For more information, see the GitHub FAQs in the Python's Developer Guide.

classification
Title: gzip module failing to decompress valid compressed file
Type: behavior Stage: patch review
Components: Library (Lib) Versions: Python 3.11, Python 3.10, Python 3.9
process
Status: open Resolution:
Dependencies: Superseder:
Assigned To: Nosy List: Ericg, iritkatriel, martin.panter, nczeczulin, ned.deily, rhpvorderman
Priority: normal Keywords: patch

Created on 2015-05-27 15:59 by Ericg, last changed 2022-04-11 14:58 by admin.

Pull Requests
URL Status Linked Edit
PR 29847 open rhpvorderman, 2021-11-29 15:28
Messages (9)
msg244188 - (view) Author: EricG (Ericg) Date: 2015-05-27 15:59
I have a file whose first four bytes are 1F 8B 08 00 and if I use gunzip from the command line, it outputs:

gzip: zImage_extracted.gz: decompression OK, trailing garbage ignored

and correctly decompresses the file. However, if I use the gzip module to read and decompress the data, I get the following exception thrown:

  File "/usr/lib/python3.4/gzip.py", line 360, in read
    while self._read(readsize):
  File "/usr/lib/python3.4/gzip.py", line 433, in _read
    if not self._read_gzip_header():
  File "/usr/lib/python3.4/gzip.py", line 297, in _read_gzip_header
    raise OSError('Not a gzipped file')

I believe the problem I am facing is the same one described here in this SO question and answer:

http://stackoverflow.com/questions/4928560/how-can-i-work-with-gzip-files-which-contain-extra-data


This would appear to be serious bug in the gzip module that needs to be fixed.
msg244214 - (view) Author: Ned Deily (ned.deily) * (Python committer) Date: 2015-05-27 18:47
Can you add a public copy of a file that fails this way?  There are several open issues with gzip, like Issue1159051, that might cover this but it's hard to know for sure without a test case.
msg244230 - (view) Author: Martin Panter (martin.panter) * (Python committer) Date: 2015-05-28 00:26
I suspect Eric’s file has non-zero, non-gzip garbage bytes appended to the end of it. Assuming I am right, here is way to reproduce that scenario:

>>> from gzip import GzipFile
>>> from io import BytesIO
>>> file = BytesIO()
>>> with GzipFile(fileobj=file, mode="wb") as z:
...     z.write(b"data")
... 
4
>>> file.write(b"garbage")
7
>>> file.seek(0)
0
>>> GzipFile(fileobj=file).read()
Traceback (most recent call last):
  File "<stdin>", line 1, in <module>
  File "/home/proj/python/cpython/Lib/gzip.py", line 274, in read
    return self._buffer.read(size)
  File "/home/proj/python/cpython/Lib/gzip.py", line 461, in read
    if not self._read_gzip_header():
  File "/home/proj/python/cpython/Lib/gzip.py", line 409, in _read_gzip_header
    raise OSError('Not a gzipped file (%r)' % magic)
OSError: Not a gzipped file (b'ga')

This is a bit different to Issue 1508475. That one is about cases where the “gzip” trailer has been truncated, although the compressed data is probably intact. This case is the converse: extra data has been added.

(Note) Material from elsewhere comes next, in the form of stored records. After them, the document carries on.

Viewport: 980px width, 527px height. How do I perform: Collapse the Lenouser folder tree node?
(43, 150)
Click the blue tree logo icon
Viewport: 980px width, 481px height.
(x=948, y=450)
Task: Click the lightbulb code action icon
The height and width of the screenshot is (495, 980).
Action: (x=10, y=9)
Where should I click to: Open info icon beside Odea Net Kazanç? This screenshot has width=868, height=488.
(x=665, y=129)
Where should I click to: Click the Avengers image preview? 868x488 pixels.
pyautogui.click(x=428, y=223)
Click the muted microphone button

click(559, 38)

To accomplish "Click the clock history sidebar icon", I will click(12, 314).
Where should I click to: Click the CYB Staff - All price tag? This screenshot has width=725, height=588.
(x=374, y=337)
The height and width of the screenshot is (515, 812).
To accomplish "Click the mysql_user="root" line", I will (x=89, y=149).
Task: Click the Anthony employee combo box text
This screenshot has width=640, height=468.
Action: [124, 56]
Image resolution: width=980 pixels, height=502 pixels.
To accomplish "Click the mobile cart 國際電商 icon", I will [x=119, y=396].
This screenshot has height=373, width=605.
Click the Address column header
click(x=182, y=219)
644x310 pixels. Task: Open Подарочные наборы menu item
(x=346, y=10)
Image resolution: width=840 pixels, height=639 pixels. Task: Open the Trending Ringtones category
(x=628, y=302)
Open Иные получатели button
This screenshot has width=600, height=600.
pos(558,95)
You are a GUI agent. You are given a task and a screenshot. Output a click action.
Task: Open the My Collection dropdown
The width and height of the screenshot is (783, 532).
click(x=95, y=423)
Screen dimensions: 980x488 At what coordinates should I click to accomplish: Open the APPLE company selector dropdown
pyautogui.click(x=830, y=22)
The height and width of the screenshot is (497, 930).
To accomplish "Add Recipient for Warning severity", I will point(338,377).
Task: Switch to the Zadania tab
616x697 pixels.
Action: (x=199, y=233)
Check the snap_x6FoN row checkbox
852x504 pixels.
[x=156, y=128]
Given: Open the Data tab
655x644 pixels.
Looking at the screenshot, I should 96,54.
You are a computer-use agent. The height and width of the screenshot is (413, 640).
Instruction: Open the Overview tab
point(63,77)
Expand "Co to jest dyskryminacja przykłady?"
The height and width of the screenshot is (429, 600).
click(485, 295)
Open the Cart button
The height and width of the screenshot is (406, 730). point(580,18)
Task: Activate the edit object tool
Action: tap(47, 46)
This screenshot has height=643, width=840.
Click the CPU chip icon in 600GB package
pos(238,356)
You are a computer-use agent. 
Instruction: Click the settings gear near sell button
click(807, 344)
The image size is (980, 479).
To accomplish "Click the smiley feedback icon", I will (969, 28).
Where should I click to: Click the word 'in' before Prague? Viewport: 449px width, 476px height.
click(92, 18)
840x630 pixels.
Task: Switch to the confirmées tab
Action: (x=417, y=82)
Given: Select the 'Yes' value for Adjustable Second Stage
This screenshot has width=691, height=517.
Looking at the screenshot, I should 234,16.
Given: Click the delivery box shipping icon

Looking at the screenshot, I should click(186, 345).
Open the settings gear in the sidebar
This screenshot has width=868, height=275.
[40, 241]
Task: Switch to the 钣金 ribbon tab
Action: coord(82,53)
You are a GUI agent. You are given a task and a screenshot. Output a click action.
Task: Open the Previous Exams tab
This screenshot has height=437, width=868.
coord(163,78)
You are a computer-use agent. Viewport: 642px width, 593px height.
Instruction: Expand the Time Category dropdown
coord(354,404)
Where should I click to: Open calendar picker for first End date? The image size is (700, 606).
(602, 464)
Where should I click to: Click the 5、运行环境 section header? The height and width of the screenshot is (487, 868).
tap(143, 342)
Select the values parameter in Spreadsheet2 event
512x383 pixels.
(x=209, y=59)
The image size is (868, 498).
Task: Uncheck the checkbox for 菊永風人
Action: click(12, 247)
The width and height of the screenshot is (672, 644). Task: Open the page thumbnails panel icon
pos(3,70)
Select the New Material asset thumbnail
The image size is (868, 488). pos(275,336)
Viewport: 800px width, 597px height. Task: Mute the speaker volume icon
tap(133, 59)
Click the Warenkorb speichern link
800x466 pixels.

All of the “gzip”, “bzip2” and XZ Utils (for LZMA) command-line decompressors happily extract the compressed data without an error exit status, but emit warning messages:

gzip: stdin: decompression OK, trailing garbage ignored
bzip2: (stdin): trailing garbage after EOF ignored
xz: (stdin): Unexpected end of input

In Python, the “bzip” and LZMA modules successfully extract the compressed data, and ignore the non-compressed garbage at the end without even a warning. On the other hand, the “gzip” module has special code to ignore trailing zero bytes (Issue 2846), but treats any other trailing non-gzip data as an error.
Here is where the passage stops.